On the OpenSearch Dashboard server, add the following lines to ./opensearch-dashboards/config/opensearch_dashboards.yml

opensearch_security.auth.type: "openid"
opensearch_security.openid.connect_url: "https://IdentityProvider.example.com/.well-known/openid-configuration"
opensearch_security.openid.client_id: "<PRIVATE>"
opensearch_security.openid.client_secret: "<PRIVATE>"
opensearch_security.openid.scope: "openid "
opensearch_security.openid.header: "Authorization"
opensearch_security.openid.base_redirect_url: "https://opensearch.example.com/auth/openid/login"

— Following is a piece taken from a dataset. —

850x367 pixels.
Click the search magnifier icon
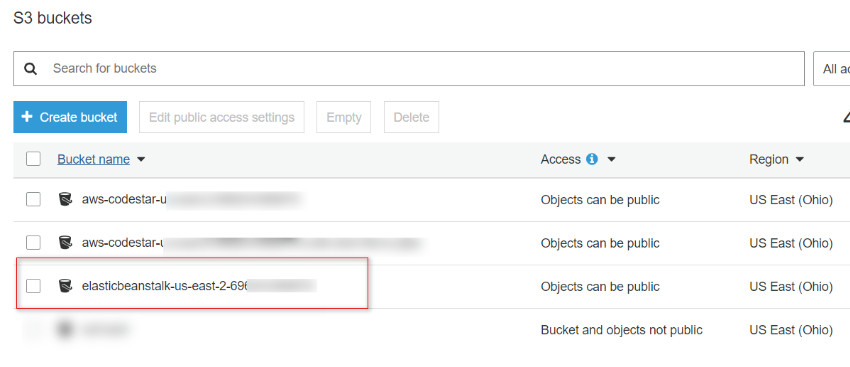[31, 69]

On the OpenSearch servers, in ./config/opensearch.yml, make sure you have defined plugins.security.ssl.transport.truststore_filepath

While this configuration parameter is listed as optional, something needs to be in there for the OpenID stuff to work. I just linked the cacerts from our JDK installation into the config directory.

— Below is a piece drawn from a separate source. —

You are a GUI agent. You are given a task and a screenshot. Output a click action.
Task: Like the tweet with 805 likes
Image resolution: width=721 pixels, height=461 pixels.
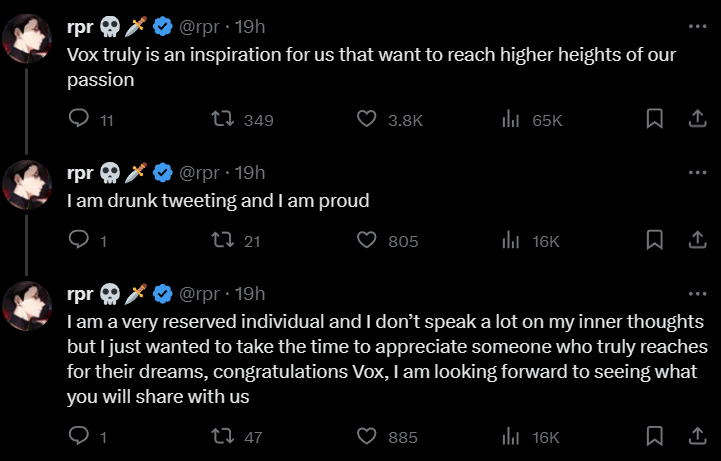(367, 241)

If needed, also configure the following additional parameters. Since I was using the cacerts truststore from our JDK, I was able to use the defaults.

plugins.security.ssl.transport.truststore_typeThe type of the truststore file, JKS or PKCS12/PFX. Default is JKS.
plugins.security.ssl.transport.truststore_aliasAlias name. Optional. Default is all certificates.
plugins.security.ssl.transport.truststore_passwordTruststore password. Default is changeit.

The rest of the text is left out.